Records

════

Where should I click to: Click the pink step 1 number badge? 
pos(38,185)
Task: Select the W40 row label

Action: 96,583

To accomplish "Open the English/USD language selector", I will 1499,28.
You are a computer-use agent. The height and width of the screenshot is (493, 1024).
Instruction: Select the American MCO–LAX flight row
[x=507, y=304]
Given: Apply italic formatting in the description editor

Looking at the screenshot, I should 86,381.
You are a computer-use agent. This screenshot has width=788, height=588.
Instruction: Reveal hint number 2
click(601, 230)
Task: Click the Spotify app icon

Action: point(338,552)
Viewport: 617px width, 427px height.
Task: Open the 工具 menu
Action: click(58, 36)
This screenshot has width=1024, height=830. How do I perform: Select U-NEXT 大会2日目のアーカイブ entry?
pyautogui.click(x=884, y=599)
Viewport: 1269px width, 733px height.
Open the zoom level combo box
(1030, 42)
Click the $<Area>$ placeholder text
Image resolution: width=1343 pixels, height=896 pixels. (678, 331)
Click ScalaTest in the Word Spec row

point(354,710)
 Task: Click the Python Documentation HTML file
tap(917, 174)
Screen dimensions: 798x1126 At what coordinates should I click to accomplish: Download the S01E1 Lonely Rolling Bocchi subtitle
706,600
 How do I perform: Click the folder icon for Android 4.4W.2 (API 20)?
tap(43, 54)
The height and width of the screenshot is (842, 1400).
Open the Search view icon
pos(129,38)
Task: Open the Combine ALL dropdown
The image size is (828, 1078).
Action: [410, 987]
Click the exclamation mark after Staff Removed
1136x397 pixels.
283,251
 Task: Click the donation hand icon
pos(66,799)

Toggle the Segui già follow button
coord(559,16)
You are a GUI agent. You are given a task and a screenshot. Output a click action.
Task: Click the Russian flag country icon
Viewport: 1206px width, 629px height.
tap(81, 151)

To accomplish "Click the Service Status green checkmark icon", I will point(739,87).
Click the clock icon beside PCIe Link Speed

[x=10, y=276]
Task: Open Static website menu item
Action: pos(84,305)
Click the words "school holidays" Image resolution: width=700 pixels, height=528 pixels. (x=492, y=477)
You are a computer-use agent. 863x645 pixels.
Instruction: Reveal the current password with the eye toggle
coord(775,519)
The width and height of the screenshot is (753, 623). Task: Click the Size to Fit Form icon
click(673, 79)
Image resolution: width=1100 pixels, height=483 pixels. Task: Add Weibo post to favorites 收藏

════

* [Exercise requirements]:
Retype the data above verbatim, from the start through the line that contains "Action: pos(84,305)", including that line.

* [Answer]:
Where should I click to: Click the pink step 1 number badge? 
pos(38,185)
Task: Select the W40 row label

Action: 96,583

To accomplish "Open the English/USD language selector", I will 1499,28.
You are a computer-use agent. The height and width of the screenshot is (493, 1024).
Instruction: Select the American MCO–LAX flight row
[x=507, y=304]
Given: Apply italic formatting in the description editor

Looking at the screenshot, I should 86,381.
You are a computer-use agent. This screenshot has width=788, height=588.
Instruction: Reveal hint number 2
click(601, 230)
Task: Click the Spotify app icon

Action: point(338,552)
Viewport: 617px width, 427px height.
Task: Open the 工具 menu
Action: click(58, 36)
This screenshot has width=1024, height=830. How do I perform: Select U-NEXT 大会2日目のアーカイブ entry?
pyautogui.click(x=884, y=599)
Viewport: 1269px width, 733px height.
Open the zoom level combo box
(1030, 42)
Click the $<Area>$ placeholder text
Image resolution: width=1343 pixels, height=896 pixels. (678, 331)
Click ScalaTest in the Word Spec row

point(354,710)
 Task: Click the Python Documentation HTML file
tap(917, 174)
Screen dimensions: 798x1126 At what coordinates should I click to accomplish: Download the S01E1 Lonely Rolling Bocchi subtitle
706,600
 How do I perform: Click the folder icon for Android 4.4W.2 (API 20)?
tap(43, 54)
The height and width of the screenshot is (842, 1400).
Open the Search view icon
pos(129,38)
Task: Open the Combine ALL dropdown
The image size is (828, 1078).
Action: [410, 987]
Click the exclamation mark after Staff Removed
1136x397 pixels.
283,251
 Task: Click the donation hand icon
pos(66,799)

Toggle the Segui già follow button
coord(559,16)
You are a GUI agent. You are given a task and a screenshot. Output a click action.
Task: Click the Russian flag country icon
Viewport: 1206px width, 629px height.
tap(81, 151)

To accomplish "Click the Service Status green checkmark icon", I will point(739,87).
Click the clock icon beside PCIe Link Speed

[x=10, y=276]
Task: Open Static website menu item
Action: pos(84,305)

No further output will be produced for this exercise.